The Restorations


For decades, some of Wenders’s films either remained unavailable because of unresolved rights clearances or could be seen only in poor quality due to damage to the materials. The foundation began to digitally restore them in 2014, and, as a result, the public is today once again able to experience these films in optimal quality. Restoring Wenders’s body of work represents one of the central missions and greatest challenges of the Wim Wenders Stiftung.

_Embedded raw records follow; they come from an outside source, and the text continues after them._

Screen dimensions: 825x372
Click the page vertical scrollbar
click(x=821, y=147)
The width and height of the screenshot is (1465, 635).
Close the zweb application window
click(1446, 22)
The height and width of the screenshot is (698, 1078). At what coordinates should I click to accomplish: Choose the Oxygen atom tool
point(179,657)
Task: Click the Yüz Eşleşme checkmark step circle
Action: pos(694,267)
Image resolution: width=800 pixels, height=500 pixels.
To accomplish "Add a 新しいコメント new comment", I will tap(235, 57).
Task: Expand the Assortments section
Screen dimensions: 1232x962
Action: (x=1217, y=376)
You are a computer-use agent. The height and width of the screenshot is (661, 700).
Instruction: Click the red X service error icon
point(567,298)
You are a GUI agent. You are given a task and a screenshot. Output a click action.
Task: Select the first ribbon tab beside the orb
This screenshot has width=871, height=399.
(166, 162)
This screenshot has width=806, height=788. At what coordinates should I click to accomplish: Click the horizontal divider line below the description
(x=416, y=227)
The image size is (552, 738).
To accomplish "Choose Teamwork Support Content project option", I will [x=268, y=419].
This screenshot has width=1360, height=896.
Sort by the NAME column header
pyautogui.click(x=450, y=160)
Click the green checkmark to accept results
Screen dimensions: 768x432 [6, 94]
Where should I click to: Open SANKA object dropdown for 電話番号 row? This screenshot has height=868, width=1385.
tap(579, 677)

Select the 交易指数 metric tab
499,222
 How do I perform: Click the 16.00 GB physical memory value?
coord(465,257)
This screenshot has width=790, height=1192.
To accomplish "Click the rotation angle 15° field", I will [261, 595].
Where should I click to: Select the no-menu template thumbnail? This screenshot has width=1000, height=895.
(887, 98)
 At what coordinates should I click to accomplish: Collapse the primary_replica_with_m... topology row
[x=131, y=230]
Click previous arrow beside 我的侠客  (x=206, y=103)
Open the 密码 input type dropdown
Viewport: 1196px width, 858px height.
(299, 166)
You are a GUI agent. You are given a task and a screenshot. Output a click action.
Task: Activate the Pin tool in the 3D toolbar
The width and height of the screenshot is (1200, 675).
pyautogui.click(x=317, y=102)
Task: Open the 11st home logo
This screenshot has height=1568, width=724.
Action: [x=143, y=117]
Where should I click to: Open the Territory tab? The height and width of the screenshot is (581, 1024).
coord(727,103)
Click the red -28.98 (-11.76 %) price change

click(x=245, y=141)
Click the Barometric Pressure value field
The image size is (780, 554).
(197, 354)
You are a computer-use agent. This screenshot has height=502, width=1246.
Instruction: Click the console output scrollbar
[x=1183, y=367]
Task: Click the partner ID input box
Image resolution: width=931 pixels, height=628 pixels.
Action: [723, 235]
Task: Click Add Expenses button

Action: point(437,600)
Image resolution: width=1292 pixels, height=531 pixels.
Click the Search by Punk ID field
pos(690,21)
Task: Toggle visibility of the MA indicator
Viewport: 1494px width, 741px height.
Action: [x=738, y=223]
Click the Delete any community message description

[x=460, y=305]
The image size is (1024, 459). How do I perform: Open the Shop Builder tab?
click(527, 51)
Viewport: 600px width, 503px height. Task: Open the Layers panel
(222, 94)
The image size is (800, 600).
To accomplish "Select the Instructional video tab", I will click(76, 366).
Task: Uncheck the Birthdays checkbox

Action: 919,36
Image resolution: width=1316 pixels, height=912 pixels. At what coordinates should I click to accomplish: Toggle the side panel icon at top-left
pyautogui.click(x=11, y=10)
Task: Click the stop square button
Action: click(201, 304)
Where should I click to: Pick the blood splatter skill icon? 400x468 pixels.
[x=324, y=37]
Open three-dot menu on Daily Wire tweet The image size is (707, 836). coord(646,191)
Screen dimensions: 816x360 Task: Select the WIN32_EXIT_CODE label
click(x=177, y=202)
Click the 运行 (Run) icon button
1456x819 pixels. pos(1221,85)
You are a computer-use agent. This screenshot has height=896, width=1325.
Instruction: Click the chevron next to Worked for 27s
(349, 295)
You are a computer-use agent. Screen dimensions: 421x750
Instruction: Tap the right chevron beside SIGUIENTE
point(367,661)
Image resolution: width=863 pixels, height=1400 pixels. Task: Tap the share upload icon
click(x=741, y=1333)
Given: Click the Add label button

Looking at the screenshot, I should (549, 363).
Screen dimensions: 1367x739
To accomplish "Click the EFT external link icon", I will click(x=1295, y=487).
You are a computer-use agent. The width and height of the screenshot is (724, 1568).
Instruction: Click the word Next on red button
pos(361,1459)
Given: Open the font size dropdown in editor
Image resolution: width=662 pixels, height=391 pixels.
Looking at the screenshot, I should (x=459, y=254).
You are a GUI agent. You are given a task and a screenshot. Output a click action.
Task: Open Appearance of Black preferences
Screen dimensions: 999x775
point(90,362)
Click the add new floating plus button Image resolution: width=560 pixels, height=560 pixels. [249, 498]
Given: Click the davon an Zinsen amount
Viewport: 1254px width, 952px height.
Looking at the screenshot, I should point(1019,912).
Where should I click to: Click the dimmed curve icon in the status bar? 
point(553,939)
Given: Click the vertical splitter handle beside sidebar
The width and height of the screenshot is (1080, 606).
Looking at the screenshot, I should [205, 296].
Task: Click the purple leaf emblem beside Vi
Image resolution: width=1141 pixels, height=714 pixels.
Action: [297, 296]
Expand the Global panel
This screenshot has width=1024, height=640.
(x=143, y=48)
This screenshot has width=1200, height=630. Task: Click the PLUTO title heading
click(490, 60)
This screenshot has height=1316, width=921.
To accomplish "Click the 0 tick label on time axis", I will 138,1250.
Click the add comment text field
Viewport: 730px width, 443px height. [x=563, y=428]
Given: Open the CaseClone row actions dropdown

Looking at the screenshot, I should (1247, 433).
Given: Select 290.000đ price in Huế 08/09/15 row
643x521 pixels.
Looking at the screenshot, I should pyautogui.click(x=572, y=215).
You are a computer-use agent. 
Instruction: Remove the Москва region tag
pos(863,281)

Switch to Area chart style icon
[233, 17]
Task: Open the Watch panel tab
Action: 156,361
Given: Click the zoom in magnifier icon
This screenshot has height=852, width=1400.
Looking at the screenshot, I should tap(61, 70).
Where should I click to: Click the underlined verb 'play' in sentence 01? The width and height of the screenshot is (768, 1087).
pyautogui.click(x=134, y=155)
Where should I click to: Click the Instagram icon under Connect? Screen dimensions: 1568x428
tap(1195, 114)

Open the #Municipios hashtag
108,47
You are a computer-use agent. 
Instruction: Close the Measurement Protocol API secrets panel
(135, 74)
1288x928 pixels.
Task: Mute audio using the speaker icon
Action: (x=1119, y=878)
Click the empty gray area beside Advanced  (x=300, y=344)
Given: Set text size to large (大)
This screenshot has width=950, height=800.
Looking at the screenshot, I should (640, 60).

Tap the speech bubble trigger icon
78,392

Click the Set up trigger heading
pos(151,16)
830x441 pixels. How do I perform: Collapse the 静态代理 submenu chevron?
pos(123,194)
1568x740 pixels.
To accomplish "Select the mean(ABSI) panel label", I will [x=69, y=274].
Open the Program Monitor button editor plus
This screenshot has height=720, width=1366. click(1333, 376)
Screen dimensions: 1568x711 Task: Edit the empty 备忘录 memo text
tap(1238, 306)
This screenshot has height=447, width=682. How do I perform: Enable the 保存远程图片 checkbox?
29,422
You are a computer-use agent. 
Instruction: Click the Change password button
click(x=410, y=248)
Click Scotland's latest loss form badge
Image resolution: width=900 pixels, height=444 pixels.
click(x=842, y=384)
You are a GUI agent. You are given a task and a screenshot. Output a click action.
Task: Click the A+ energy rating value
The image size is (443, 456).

As a first step, the original film materials are brought together from various storage facilities and documented. The production documents are examined and analyzed with regard to the legal situation. In addition, an archiving concept with a classification scheme for the inventory and processing of both film and documentary materials is being developed. The restoration work itself consists of several stages: the evaluation of all source material, the scanning of the analog material, the retouching of individual frames from damaged film sequences by hand and the stabilization of individual frames, and the reframing and color correction of the image. The sound was already processed digitally back in 2002 by André Bendocchi-Alves. After completion of the restoration work, the source materials are then transferred to the German Federal Film Archive for proper long-term storage. It almost goes without saying that a change of medium from analog to digital will rarely pass unnoticed. For this reason, particular attention is paid to maintaining the visual “charm” of the originally analog film images with the idiosyncrasies of the film grain. Whereas the reprocessing of classic films is typically supervised and assessed by curators and archivists in order to make careful decisions for a restoration “in the sense of the director’s original vision,” the Wim Wenders Stiftung situation provides one special advantage: the director himself is involved in the restoration process, thus guaranteeing a processing of the films that is far from an outside interpretation.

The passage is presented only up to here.